I have family members who press me to vote against Donald Trump. I have admired friends who press me to vote against Hillary Clinton. I have others who propose a protest vote by staying home or voting for the Green or Libertarian Party candidate.
It is very unlikely that I will be able to stomach voting for Clinton. In our current crisis of elite failure, we do not need in the White House a person with her career-long record of dissimulation and deceit coupled with a pathological need for selfish opportunism and money.
Clinton and her husband epitomize the worst narcissistic excesses of my generation — the baby boomers.

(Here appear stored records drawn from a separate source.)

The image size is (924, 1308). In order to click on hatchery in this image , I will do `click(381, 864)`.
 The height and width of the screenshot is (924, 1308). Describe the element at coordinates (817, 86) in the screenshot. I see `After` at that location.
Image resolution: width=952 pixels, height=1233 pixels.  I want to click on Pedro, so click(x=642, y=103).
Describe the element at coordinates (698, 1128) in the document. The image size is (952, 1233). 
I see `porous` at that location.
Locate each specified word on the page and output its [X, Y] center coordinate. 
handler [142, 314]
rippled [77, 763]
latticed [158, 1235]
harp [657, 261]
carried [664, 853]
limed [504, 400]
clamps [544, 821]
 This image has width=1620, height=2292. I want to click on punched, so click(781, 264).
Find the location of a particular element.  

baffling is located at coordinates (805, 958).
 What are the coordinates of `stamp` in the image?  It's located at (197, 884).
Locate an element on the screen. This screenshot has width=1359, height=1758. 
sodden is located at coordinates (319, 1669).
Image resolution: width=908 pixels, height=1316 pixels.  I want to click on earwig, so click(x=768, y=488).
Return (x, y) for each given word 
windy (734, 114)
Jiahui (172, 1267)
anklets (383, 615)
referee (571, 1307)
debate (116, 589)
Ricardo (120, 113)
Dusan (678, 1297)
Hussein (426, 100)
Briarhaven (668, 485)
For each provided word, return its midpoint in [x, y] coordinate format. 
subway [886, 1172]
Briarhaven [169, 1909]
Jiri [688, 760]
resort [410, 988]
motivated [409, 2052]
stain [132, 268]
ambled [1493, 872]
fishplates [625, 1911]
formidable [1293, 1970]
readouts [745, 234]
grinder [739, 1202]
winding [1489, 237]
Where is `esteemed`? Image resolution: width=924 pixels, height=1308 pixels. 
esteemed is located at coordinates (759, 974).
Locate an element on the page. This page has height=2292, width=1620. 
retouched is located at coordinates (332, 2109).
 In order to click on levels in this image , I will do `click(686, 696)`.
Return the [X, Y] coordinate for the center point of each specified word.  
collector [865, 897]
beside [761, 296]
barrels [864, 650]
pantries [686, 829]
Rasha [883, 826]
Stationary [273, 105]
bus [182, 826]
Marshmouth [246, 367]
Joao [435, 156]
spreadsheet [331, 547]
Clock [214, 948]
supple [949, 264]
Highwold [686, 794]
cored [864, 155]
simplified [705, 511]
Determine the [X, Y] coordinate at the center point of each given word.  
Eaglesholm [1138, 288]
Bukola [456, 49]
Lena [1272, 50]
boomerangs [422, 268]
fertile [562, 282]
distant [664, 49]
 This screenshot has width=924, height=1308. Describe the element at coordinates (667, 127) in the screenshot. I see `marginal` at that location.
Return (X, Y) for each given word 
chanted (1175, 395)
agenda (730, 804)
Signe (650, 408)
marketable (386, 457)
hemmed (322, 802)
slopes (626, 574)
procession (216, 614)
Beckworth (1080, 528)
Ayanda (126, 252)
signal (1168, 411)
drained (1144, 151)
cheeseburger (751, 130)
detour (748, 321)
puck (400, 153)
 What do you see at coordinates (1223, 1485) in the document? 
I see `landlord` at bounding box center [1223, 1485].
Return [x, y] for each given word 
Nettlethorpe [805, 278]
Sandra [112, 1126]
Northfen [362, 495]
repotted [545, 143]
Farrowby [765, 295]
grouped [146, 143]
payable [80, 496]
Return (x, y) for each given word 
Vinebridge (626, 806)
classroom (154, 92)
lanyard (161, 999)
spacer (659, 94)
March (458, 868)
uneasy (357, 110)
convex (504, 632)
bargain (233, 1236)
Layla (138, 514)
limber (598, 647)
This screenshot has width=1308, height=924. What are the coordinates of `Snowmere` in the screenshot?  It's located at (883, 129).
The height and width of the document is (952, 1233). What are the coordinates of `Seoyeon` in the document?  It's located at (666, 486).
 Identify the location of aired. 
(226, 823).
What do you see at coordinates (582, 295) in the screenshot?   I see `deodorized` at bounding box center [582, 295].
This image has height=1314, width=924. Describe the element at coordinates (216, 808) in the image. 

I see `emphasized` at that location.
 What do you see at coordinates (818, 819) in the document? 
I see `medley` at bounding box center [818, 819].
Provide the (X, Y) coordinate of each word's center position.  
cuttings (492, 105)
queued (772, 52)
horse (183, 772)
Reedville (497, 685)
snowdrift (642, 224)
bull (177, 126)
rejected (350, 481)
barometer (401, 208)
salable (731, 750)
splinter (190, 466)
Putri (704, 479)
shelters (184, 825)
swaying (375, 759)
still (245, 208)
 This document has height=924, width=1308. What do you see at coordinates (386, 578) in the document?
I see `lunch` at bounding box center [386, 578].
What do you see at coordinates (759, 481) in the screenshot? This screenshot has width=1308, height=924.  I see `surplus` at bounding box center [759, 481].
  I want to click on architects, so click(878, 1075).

From her cruel 1969 put-down of the first African-American ever popularly elected to the U.S. Senate and his dodging military service in Vietnam to their becoming multimillionaires — part of the 1 percent — ostensibly through public service, Hillary and Bill have been at the forefront of baby-boomer selfishness.
For me, the great issue in the election is: Can we overcome the seemingly incorrigible failure of our elite institutions?
Elite failure from politics to Wall Street has become systemic over the last 30 years. It has happened under the baby boomers.
Some point out that great cultures last only about 250 years. Have we Americans now crossed over from outstanding success as a people into terminal decline?
A cancer of inadequacy and careerist self-absorption has eaten away at politics, bureaucracy, education, religion, business, the professions, journalism and culture.